“After four movies, three concerts, and two-and-a-half museums, you sleep with him. On the stereo you play your favourite harp and oboe music. He tells you his wife’s name.”
It’s a long quote to start off a review with I know, but it made me chuckle for ages and it is still raising a smile now as I look at it. This marked my first visit to Notting Hill’s Gate Theatre, a tiny 70 seater above a pub but with an impressive reputation for attracting talent. Based on a short story by Lorrie Moore, How To Be An Other Woman is about Charlene, a young New Yorker who falls into an affair with a man who happens to be married and despite her best intentions, she finds herself fulfilling all of the clichés around being a mistress.
The story reads as a set of instructions and so lends itself quite well to being acted out, but in Natalie Abrahami’s adaptation, the character of Charlene seems to be used as an everywoman figure, rather than telling the story of an individual, as we start off seeing four shop assistants who then take us through the play. Morris’ writing is wry and funny and if I say it reminds me of early episodes of Sex and the City, then I mean it as a compliment, this is Carrie before you wanted to slap her. There’s a pleasing briskness to proceedings, very little maudlin soul-searching but rather a self-awareness to the protagonist who despises her behaviour even as she does it.
The cast of four cover all the characters and even rotate playing Charlene and her lover, the balletic changing into the beige raincoat that marked an actress becoming Charlene was just lovely and I was a little disappointed when they stopped doing it in the middle of the play. The use of movement and dance was mostly effective, though the mix of choreographed routines and more expressive movement didn’t always work for me (I liked the ‘putting on the coat’ move, I did not care for ‘expressive climbing into bed’), but most crucially, in the brilliant montage of cheesy dance moves at the New Year’s Eve party, the running man was omitted: unforgivable!

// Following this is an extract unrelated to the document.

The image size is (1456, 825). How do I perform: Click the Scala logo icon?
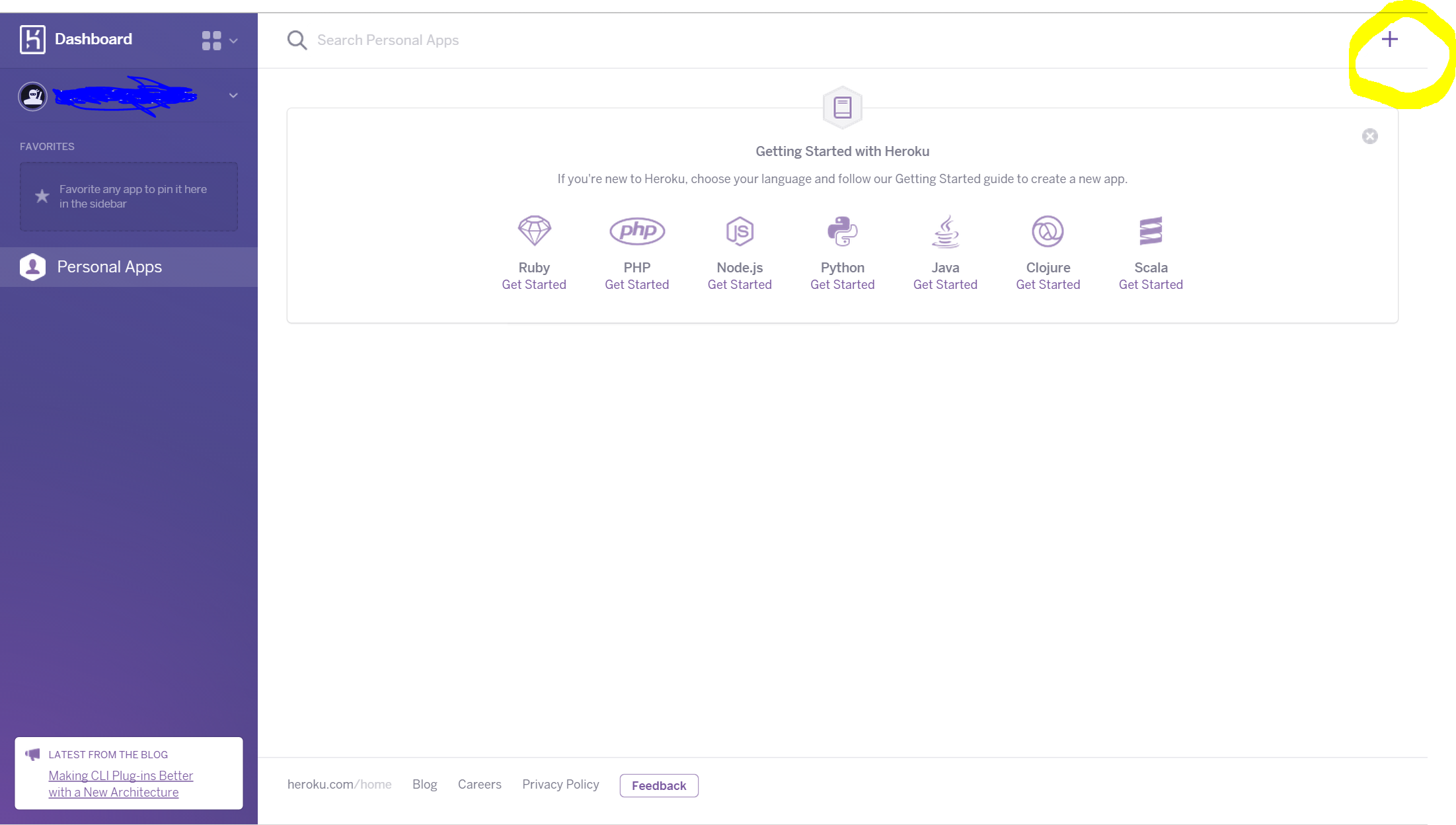[1151, 231]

Fresh from the triumphant run of After the Dance, Faye Castelow impressed here, especially in her narrating role as she does wry humour extremely well; Cath Whitefield was probably the best at slipping into the role of the male lover disturbingly convincing at times and Samantha Pearl was also strong. Unfortunately, Ony Uhiara has lost her voice so whilst she was onstage acting, her lines were being read in for her which was the first time I have actually seen that happen so it took a little getting used to.
As a preview, it seemed in very good shape already, but it felt like the ending could use some work, tightening it up to provide a more definitive conclusion. Altogether though, it was quite a nifty little piece, imaginatively staged and attractively presented and a good introduction to a new venue which I will have to add my list of ones to keep an eye on.
Running time: 1 hour (no interval)
Programme cost: free, but it doesn’t look or feel it, most impressive.